Within the past five years, California has enacted into law separate bills designed to prevent predatory sales practices, enhance disclosure and ensure that the sale of an annuity is a suitable investment for a client.
But even those laws, designed to tighten the state’s insurance code, weren’t enough to deter 31-year-old Joseph Anthony Mele of Ventura County, Calif. Prosecutors say he fleeced two elderly victims of as much as $2 million.
The laws, two of them passed in 2011 and one in 2014, were co-sponsored by Insurance Commissioner Dave Jones.
AB 689 requires that insurance agents have reasonable grounds to believe the sale of an annuity sale would be suitable for a buyer. AB 2347 amends disclosure requirements and stipulates conditions for refunding clients in the event of cancellation. It also requires the policy to disclose details around the surrender charge.
Mele, 31, ignored his responsibilities and began buying, selling and repurchasing long-term annuities and other types of insurance without the knowledge of the victims, according Santa Barbara County District Attorney Joyce E. Dudley.
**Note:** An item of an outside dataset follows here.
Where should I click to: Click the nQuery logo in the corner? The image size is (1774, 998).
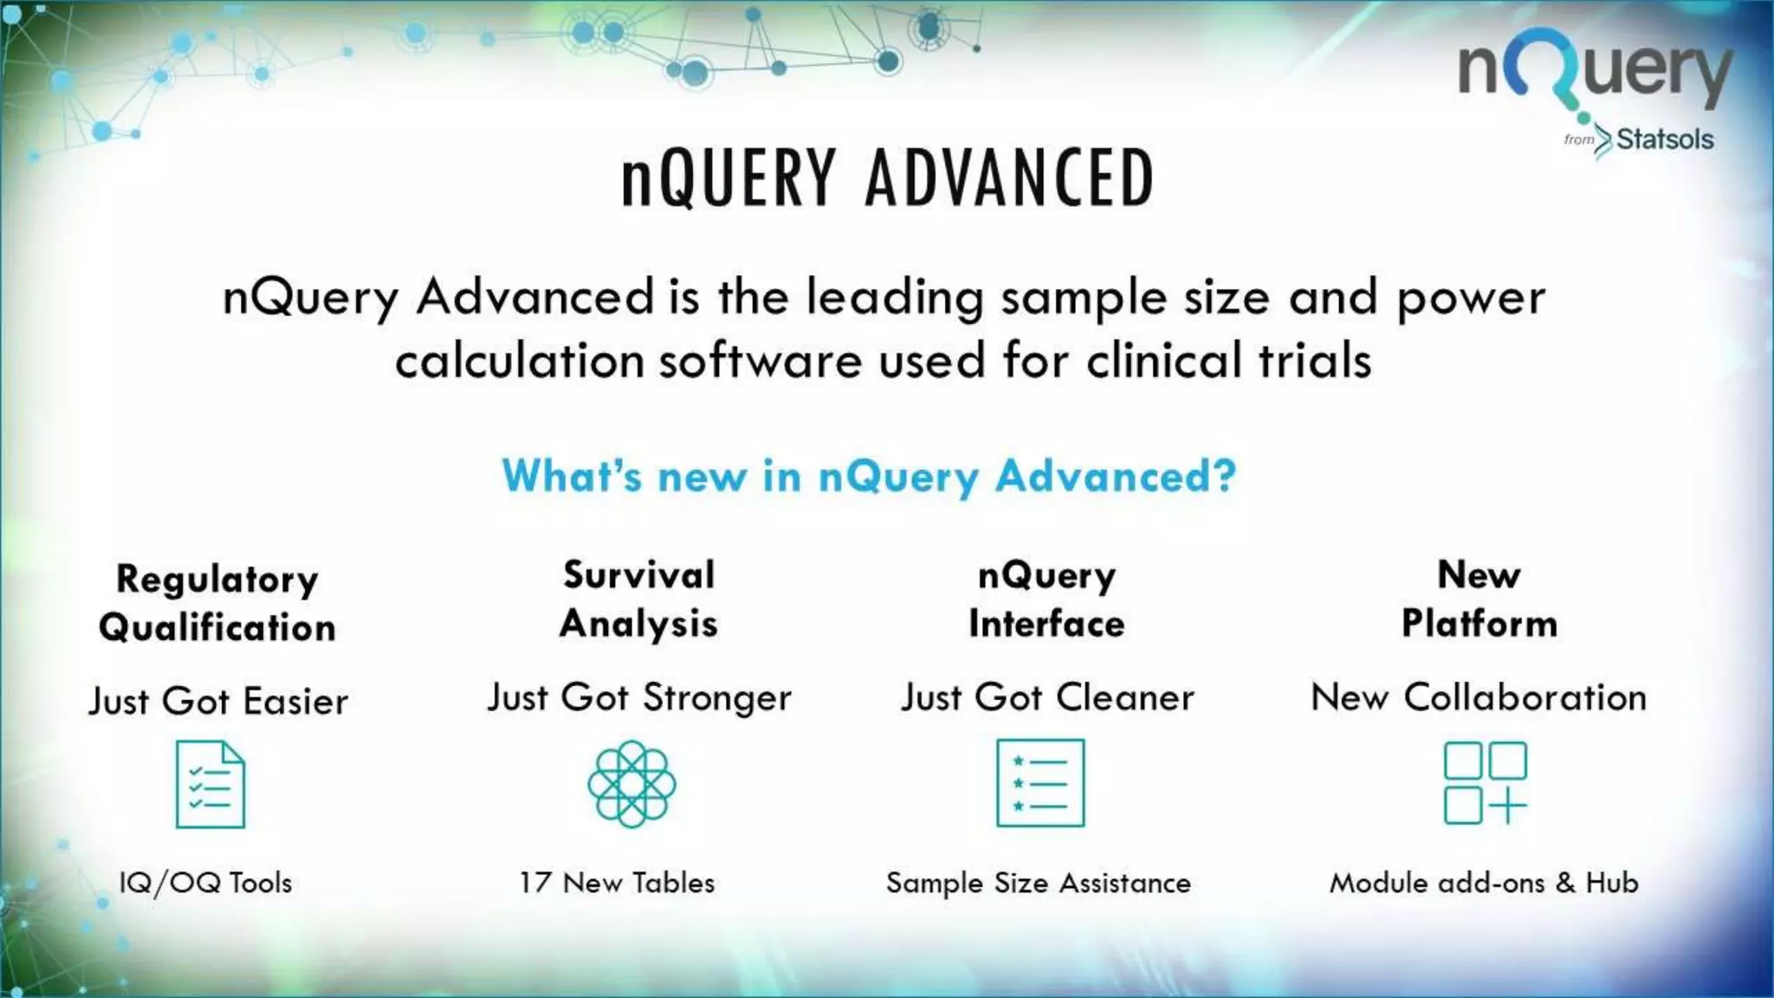click(x=1595, y=74)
Working out of his father’s agency, Mele & Associates Senior Insurance Services, the younger Mele positioned himself as a financial advisor, a rung or two above insurance agent. Then he gained the trust of his two female victims, according to county prosecutors.
The victims were 93 and 74 years old.
In the case of the former victim, Mele advised her to sign eight blank checks so that he “could move quickly on investments,” Dudley said.
Mele was sentenced last week to 10 years in prison after pleading no contest in November to seven felony counts, including financial elder abuse, grand theft, embezzlement and money laundering, according to the district attorney.
Mele’s lawyer, Samuel K. Eaton Jr., declined to comment.
Prosecutors accused Mele of “churning” victims' policies, a practice of rewriting annuities solely for the purpose of generating commissions.
Mele earned hundreds of thousands of dollars in commissions through these deceptive practices and caused the victims to incur over $650,000 in surrender fees, penalties and lost premiums, according to state officials.
Between February 2013 and September 2014, he wrote $800,000 worth of checks and deposited them into his personal bank account instead of investing the funds, Santa Barbara County prosecutors said.
He used the money to pay for entertainment, expensive vacations, gambling and plastic surgery, state prosecutors also said.
Jones, in a news release posted to the department’s website, said Mele perpetrated a “callous scam” targeting vulnerable seniors. Country officials said they had recovered surrender fees, penalties and interest from the insurance carriers.